Andrew Hone/Getty Images
Fans flood the track for the podium celebration at the 2013 Italian Grand Prix.

The podium ceremony following any Formula One race is a special moment.  Thousands of cheering fans surround the platform, clamouring to get as close as possible to their favourite drivers.  But this spectator participation could soon be a thing of the past.

Just after the 2013 Canadian Grand Prix, a volunteer track worker was killed when he was run over by a crane carrying a damaged F1 car.  Last Wednesday, Québec's workplace health and safety commission (CSST) released a report (in French only) on its investigation into the accident.  It points out that the tragedy was preventable, had the volunteers received proper training and had the crane been operated according to the manufacturer's instructions.

One of the contributing factors in the accident was the speed at which the crane was travelling.  The reason for this speed?  The workers were trying to get the car back to the pit lane before hordes of fans poured onto the track, headed for the podium.

F1 teams are understandably nervous about leaving stricken cars abandoned around the circuit.  Each car is worth over $2 million in parts alone.  Add to that the development costs, which are even more of a worry for the teams.  The last thing they want is a fan snapping close-up photos of their latest design innovations and plastering them on the web.

Whether keeping fans off the track would have prevented the accident in Montréal is something that cannot be known.  However, CBC indicated that option is being considered to help ensure an accident like this never happens again.

François Dumontier, the president of Octane Racing Group, the race organizer, told the CBC, "It's a tragedy.  The family lost a son...We're going to work closely with the CSST to make sure that doesn't happen again at our track."

F1 and other high-speed sports are inherently risky—some accidents are not preventable.  Participants, from drivers to photographers to volunteer marshals, accept these risks.  So when a preventable accident does occur, it is all the more tragic.

Now, back to the original question: Will fans be banned from the track after future races in Montréal, or at other grands prix?  It is not outside the realm of possibility.  

After a cameraman was injured by a run-away tyre at the 2013 German Grand Prix, the FIA, F1's governing body and Formula One Management (FOM) announced a ban on media in the pit lane, even during practice sessions.

Working F1 journalists were skeptical that this change would actually improve safety, or that it could have prevented the accident.  Rather, they felt it was a reactionary decision taken without due consideration.  The ban was later relaxed (slightly).

Shaun Botterill/Getty Images
The volunteer workers, shortly before the fatal accident after the Canadian Grand Prix.
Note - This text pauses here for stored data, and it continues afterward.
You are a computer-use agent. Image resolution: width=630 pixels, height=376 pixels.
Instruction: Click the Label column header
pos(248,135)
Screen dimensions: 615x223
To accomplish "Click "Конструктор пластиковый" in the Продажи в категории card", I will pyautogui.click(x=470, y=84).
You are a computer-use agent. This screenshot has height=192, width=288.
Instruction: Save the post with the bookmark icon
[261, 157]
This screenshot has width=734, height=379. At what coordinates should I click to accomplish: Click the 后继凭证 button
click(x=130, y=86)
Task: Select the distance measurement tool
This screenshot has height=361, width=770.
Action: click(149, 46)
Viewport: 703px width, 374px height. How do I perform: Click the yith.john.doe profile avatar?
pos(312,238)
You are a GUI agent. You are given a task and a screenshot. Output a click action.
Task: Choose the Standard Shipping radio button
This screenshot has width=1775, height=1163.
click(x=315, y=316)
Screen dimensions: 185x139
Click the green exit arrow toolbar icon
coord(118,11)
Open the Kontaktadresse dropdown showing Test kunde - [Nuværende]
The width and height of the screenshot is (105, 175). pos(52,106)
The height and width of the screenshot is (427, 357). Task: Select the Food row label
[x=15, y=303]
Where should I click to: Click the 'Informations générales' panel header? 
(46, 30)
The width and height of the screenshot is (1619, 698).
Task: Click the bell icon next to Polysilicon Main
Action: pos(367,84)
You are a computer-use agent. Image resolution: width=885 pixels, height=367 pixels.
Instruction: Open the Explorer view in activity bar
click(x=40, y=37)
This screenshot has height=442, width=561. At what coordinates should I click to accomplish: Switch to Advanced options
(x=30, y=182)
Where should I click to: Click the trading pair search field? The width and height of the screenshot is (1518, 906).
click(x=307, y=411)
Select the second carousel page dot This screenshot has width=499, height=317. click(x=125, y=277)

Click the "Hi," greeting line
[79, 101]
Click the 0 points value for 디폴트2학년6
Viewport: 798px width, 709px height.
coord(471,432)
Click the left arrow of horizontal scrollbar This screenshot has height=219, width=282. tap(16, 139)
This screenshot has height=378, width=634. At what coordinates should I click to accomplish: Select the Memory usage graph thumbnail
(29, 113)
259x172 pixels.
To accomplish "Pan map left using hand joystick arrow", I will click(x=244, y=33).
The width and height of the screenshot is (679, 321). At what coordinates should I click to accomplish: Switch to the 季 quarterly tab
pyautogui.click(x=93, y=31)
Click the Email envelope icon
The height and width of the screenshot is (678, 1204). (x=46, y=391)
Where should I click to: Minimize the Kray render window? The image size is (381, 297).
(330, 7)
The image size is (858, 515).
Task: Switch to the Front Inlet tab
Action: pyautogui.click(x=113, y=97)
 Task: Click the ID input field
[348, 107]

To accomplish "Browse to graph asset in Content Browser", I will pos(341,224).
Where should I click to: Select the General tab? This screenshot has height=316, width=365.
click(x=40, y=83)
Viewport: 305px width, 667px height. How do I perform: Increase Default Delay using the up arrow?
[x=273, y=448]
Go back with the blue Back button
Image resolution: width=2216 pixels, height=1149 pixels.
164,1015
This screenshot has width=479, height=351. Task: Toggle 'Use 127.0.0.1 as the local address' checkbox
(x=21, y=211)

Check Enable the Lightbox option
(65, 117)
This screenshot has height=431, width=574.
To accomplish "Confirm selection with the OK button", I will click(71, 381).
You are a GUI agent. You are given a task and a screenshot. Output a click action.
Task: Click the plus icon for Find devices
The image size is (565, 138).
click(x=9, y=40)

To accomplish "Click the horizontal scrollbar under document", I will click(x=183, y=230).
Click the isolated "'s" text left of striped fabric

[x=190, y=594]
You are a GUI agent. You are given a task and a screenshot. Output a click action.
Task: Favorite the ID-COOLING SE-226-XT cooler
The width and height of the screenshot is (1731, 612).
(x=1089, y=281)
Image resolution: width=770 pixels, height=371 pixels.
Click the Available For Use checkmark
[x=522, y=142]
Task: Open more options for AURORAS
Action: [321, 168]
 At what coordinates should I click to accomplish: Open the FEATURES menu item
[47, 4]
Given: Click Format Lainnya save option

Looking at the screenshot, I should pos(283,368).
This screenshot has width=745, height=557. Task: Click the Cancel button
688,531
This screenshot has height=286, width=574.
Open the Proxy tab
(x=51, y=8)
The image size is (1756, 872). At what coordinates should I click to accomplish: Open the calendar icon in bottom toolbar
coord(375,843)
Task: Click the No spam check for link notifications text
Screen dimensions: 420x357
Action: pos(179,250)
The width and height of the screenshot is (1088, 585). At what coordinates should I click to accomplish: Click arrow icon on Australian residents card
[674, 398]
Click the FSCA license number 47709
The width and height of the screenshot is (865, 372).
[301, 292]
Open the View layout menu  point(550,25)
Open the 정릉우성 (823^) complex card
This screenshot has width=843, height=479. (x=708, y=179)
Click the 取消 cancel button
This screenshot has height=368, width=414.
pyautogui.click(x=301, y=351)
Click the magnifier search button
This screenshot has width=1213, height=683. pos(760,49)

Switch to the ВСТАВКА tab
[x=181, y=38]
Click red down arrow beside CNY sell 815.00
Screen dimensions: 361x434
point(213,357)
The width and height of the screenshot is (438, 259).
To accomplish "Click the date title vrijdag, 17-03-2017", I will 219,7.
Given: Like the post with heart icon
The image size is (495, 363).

If the FIA, FOM, or Octane Racing are worried about potential litigation, they may decide it is easier to just keep the spectators in the grandstands.  The outcry from fans, though, would be massive.  The podium celebrations are one of the few times they can actually get close to the drivers in modern F1.

One possible solution is to delay spectators from entering onto the track until any stranded cars have been recovered or at least moved to a secure location.  The fans would still have access to the track, but accidents like the one in Montréal could be prevented.

That would seem sensible, but, as any F1 fan knows, the FIA and FOM are not always known for sensible decisions.